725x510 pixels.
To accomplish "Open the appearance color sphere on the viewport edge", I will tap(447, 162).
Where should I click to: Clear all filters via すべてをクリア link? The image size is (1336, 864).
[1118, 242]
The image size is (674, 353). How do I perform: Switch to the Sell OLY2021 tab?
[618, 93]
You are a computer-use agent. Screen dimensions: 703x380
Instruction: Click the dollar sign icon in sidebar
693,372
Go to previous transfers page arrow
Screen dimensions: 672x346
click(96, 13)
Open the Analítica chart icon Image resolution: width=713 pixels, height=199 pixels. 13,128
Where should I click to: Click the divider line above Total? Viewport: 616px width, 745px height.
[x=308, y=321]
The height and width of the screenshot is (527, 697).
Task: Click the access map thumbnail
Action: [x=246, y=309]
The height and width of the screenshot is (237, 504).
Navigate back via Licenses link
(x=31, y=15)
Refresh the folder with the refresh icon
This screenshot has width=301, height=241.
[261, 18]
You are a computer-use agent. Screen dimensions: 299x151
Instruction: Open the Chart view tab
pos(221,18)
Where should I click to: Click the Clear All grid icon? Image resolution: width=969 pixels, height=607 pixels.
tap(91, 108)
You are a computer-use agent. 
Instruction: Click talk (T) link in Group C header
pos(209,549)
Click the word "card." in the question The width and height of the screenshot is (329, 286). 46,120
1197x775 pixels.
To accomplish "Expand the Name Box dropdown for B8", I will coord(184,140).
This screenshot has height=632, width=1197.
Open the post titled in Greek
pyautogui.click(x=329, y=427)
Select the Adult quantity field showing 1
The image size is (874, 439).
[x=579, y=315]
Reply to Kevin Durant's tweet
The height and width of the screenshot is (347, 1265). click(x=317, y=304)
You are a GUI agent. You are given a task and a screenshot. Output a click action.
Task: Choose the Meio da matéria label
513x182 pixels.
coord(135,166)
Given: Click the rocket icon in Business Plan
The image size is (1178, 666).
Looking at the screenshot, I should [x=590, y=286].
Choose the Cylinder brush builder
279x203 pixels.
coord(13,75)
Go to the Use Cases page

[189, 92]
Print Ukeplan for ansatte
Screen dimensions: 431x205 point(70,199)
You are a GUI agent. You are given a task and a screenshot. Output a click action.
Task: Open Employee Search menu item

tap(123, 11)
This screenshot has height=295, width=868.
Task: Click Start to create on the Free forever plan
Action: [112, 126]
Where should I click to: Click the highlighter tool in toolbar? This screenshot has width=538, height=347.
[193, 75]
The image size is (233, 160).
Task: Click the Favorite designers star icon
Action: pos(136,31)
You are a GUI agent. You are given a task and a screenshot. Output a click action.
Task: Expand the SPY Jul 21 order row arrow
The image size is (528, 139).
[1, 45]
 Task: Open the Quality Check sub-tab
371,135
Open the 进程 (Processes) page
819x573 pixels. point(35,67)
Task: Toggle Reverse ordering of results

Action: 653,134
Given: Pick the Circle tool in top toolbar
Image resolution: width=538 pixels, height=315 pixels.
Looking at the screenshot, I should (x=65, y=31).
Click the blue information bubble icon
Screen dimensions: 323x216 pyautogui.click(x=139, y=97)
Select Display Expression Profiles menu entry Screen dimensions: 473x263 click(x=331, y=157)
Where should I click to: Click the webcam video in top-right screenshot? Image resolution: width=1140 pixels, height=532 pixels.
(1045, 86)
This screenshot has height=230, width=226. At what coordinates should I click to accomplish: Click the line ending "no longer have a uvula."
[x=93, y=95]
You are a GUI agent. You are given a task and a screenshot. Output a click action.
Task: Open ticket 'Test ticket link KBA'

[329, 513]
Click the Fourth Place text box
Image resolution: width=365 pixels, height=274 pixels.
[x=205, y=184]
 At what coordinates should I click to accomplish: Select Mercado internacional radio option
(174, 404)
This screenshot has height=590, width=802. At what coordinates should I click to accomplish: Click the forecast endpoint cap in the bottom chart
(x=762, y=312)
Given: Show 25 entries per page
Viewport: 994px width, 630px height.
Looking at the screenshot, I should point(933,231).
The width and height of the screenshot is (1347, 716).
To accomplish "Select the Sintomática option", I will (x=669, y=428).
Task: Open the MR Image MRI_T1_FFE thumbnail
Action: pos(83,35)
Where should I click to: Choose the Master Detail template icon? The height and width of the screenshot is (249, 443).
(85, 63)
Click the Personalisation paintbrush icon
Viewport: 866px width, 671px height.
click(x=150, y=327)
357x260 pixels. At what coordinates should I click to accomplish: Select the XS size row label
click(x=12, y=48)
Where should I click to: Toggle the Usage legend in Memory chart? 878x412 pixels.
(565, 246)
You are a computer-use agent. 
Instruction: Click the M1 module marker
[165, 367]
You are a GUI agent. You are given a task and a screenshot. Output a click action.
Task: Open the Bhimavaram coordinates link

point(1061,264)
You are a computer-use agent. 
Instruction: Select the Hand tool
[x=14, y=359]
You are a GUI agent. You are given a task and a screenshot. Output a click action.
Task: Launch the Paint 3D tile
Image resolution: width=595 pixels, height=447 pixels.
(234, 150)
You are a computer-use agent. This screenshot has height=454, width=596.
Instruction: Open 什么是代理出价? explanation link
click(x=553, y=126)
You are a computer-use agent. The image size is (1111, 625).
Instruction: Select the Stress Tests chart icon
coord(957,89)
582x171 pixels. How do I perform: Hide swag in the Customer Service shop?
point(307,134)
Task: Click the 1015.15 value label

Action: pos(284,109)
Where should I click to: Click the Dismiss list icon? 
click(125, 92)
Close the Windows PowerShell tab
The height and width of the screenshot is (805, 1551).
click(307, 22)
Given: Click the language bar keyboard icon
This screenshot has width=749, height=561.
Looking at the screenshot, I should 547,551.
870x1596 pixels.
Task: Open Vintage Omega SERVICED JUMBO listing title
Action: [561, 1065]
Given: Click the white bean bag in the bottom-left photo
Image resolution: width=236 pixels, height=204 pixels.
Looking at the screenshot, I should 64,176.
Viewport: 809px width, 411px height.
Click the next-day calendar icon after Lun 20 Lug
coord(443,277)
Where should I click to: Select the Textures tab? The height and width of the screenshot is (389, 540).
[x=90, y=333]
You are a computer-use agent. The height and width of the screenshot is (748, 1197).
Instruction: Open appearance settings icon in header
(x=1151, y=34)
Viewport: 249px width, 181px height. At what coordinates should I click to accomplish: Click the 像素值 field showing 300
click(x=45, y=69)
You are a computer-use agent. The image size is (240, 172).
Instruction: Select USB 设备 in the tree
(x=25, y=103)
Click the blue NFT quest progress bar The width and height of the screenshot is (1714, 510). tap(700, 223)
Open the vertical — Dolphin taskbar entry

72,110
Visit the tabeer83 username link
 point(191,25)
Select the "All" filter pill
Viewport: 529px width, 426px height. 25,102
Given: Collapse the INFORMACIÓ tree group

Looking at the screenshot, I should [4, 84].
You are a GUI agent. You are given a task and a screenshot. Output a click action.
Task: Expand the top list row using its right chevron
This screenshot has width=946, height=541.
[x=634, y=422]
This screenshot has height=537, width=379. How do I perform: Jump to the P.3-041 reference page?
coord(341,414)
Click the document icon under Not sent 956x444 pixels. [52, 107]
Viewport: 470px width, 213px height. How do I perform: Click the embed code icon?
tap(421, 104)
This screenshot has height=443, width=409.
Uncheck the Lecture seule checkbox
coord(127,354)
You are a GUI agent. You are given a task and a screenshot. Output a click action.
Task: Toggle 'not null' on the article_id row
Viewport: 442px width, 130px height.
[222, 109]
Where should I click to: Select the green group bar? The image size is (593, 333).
==============================
How many lines of the data above include the word "Expand"? Only that number should be returned.

3